A block of data:
----------

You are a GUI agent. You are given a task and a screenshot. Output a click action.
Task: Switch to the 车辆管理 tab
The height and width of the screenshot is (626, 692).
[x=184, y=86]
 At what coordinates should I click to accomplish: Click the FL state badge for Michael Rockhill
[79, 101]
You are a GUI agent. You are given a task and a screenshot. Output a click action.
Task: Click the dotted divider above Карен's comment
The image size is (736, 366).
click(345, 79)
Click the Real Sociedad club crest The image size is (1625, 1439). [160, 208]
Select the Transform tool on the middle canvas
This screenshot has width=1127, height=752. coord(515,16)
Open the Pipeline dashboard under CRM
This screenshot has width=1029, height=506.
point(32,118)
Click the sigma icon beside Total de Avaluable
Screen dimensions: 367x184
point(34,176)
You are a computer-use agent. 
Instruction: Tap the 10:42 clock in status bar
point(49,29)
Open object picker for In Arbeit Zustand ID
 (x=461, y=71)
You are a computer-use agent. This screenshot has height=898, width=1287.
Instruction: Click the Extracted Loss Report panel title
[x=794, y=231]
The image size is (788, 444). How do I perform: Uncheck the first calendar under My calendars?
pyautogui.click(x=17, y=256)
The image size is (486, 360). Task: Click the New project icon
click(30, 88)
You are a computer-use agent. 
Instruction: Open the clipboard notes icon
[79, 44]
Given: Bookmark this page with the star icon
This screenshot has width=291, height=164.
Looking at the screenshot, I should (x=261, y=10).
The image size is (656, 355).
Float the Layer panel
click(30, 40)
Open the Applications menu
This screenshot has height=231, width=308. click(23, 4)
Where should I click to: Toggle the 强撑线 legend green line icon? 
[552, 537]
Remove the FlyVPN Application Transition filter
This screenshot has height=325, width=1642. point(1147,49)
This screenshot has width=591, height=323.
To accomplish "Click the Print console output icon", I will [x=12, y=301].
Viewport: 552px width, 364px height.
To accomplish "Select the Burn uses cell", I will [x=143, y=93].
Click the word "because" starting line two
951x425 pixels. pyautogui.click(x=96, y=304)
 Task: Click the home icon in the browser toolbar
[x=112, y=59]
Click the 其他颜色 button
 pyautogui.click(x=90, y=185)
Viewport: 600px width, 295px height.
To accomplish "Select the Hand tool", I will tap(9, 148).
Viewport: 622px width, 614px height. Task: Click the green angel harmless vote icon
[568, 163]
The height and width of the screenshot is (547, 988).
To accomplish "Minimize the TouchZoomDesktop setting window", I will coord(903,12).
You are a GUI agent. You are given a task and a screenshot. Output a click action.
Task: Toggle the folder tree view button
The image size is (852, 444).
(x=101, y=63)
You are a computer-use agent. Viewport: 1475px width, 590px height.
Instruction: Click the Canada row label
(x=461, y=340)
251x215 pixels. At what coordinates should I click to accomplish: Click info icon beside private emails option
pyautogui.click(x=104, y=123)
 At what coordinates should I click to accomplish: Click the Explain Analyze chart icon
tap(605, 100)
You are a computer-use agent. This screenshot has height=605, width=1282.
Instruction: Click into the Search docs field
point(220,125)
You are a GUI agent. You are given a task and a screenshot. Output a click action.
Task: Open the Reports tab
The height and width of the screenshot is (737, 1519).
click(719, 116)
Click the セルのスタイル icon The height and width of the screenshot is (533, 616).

----------

» **What is expected**:
Reproduce the lines above exactly as they appear, from the first line to the last.

» **Answer in full**:
You are a GUI agent. You are given a task and a screenshot. Output a click action.
Task: Switch to the 车辆管理 tab
The height and width of the screenshot is (626, 692).
[x=184, y=86]
 At what coordinates should I click to accomplish: Click the FL state badge for Michael Rockhill
[79, 101]
You are a GUI agent. You are given a task and a screenshot. Output a click action.
Task: Click the dotted divider above Карен's comment
The image size is (736, 366).
click(345, 79)
Click the Real Sociedad club crest The image size is (1625, 1439). [160, 208]
Select the Transform tool on the middle canvas
This screenshot has width=1127, height=752. coord(515,16)
Open the Pipeline dashboard under CRM
This screenshot has width=1029, height=506.
point(32,118)
Click the sigma icon beside Total de Avaluable
Screen dimensions: 367x184
point(34,176)
You are a computer-use agent. 
Instruction: Tap the 10:42 clock in status bar
point(49,29)
Open object picker for In Arbeit Zustand ID
 (x=461, y=71)
You are a computer-use agent. This screenshot has height=898, width=1287.
Instruction: Click the Extracted Loss Report panel title
[x=794, y=231]
The image size is (788, 444). How do I perform: Uncheck the first calendar under My calendars?
pyautogui.click(x=17, y=256)
The image size is (486, 360). Task: Click the New project icon
click(30, 88)
You are a computer-use agent. 
Instruction: Open the clipboard notes icon
[79, 44]
Given: Bookmark this page with the star icon
This screenshot has width=291, height=164.
Looking at the screenshot, I should (x=261, y=10).
The image size is (656, 355).
Float the Layer panel
click(30, 40)
Open the Applications menu
This screenshot has height=231, width=308. click(23, 4)
Where should I click to: Toggle the 强撑线 legend green line icon? 
[552, 537]
Remove the FlyVPN Application Transition filter
This screenshot has height=325, width=1642. point(1147,49)
This screenshot has width=591, height=323.
To accomplish "Click the Print console output icon", I will [x=12, y=301].
Viewport: 552px width, 364px height.
To accomplish "Select the Burn uses cell", I will [x=143, y=93].
Click the word "because" starting line two
951x425 pixels. pyautogui.click(x=96, y=304)
 Task: Click the home icon in the browser toolbar
[x=112, y=59]
Click the 其他颜色 button
 pyautogui.click(x=90, y=185)
Viewport: 600px width, 295px height.
To accomplish "Select the Hand tool", I will tap(9, 148).
Viewport: 622px width, 614px height. Task: Click the green angel harmless vote icon
[568, 163]
The height and width of the screenshot is (547, 988).
To accomplish "Minimize the TouchZoomDesktop setting window", I will coord(903,12).
You are a GUI agent. You are given a task and a screenshot. Output a click action.
Task: Toggle the folder tree view button
The image size is (852, 444).
(x=101, y=63)
You are a computer-use agent. Viewport: 1475px width, 590px height.
Instruction: Click the Canada row label
(x=461, y=340)
251x215 pixels. At what coordinates should I click to accomplish: Click info icon beside private emails option
pyautogui.click(x=104, y=123)
 At what coordinates should I click to accomplish: Click the Explain Analyze chart icon
tap(605, 100)
You are a computer-use agent. This screenshot has height=605, width=1282.
Instruction: Click into the Search docs field
point(220,125)
You are a GUI agent. You are given a task and a screenshot. Output a click action.
Task: Open the Reports tab
The height and width of the screenshot is (737, 1519).
click(719, 116)
Click the セルのスタイル icon The height and width of the screenshot is (533, 616).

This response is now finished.